• [Records supplied]:
• • •

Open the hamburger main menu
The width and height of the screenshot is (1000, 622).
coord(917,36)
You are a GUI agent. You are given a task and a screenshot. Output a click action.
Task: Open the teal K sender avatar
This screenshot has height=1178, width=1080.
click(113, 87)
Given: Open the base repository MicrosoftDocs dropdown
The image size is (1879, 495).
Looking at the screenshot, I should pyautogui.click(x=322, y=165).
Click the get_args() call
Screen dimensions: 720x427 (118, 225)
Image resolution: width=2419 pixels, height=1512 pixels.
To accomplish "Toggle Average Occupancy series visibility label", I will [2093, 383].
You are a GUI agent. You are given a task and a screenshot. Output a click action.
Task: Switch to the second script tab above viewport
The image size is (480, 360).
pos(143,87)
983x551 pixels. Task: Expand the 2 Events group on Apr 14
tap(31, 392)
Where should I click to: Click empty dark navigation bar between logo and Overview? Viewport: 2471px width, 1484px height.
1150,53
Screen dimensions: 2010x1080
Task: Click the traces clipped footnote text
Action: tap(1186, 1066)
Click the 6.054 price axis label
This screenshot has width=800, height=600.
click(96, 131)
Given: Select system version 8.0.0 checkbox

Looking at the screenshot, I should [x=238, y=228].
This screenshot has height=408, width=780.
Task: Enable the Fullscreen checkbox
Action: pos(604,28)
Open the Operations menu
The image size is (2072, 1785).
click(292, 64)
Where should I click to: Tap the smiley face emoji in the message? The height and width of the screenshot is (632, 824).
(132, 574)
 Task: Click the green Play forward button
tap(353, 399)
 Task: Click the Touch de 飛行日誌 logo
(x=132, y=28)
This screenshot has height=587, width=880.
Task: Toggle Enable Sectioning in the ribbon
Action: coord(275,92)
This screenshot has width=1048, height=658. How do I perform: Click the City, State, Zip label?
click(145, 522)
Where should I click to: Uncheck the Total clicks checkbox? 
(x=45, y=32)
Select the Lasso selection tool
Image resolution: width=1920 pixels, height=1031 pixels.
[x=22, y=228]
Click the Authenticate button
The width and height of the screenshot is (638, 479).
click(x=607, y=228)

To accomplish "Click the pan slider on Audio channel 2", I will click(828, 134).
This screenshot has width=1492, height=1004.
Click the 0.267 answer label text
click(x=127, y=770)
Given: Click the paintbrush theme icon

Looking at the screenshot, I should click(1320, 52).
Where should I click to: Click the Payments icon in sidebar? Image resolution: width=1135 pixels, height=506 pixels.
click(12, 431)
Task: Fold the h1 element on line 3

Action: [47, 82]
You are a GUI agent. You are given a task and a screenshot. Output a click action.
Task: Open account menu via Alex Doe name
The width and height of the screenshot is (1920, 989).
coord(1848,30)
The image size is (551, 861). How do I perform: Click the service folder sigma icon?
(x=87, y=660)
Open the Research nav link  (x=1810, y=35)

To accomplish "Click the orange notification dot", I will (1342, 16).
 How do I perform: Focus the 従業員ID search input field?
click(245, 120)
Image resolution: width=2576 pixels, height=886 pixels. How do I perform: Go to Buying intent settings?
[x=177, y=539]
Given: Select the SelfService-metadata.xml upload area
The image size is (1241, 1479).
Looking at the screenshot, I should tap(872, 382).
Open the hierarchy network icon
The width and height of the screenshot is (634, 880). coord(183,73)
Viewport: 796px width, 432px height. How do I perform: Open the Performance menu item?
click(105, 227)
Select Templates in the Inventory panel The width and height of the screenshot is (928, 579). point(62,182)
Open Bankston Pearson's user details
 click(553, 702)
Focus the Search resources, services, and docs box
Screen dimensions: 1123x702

• • •

• [Given instruction]: Please transcribe the listing above exactly, from its first line through the line that contains "Action: pos(604,28)", inclusive.

• [Solution to the exercise]:
Open the hamburger main menu
The width and height of the screenshot is (1000, 622).
coord(917,36)
You are a GUI agent. You are given a task and a screenshot. Output a click action.
Task: Open the teal K sender avatar
This screenshot has height=1178, width=1080.
click(113, 87)
Given: Open the base repository MicrosoftDocs dropdown
The image size is (1879, 495).
Looking at the screenshot, I should pyautogui.click(x=322, y=165).
Click the get_args() call
Screen dimensions: 720x427 (118, 225)
Image resolution: width=2419 pixels, height=1512 pixels.
To accomplish "Toggle Average Occupancy series visibility label", I will [2093, 383].
You are a GUI agent. You are given a task and a screenshot. Output a click action.
Task: Switch to the second script tab above viewport
The image size is (480, 360).
pos(143,87)
983x551 pixels. Task: Expand the 2 Events group on Apr 14
tap(31, 392)
Where should I click to: Click empty dark navigation bar between logo and Overview? Viewport: 2471px width, 1484px height.
1150,53
Screen dimensions: 2010x1080
Task: Click the traces clipped footnote text
Action: tap(1186, 1066)
Click the 6.054 price axis label
This screenshot has width=800, height=600.
click(96, 131)
Given: Select system version 8.0.0 checkbox

Looking at the screenshot, I should [x=238, y=228].
This screenshot has height=408, width=780.
Task: Enable the Fullscreen checkbox
Action: pos(604,28)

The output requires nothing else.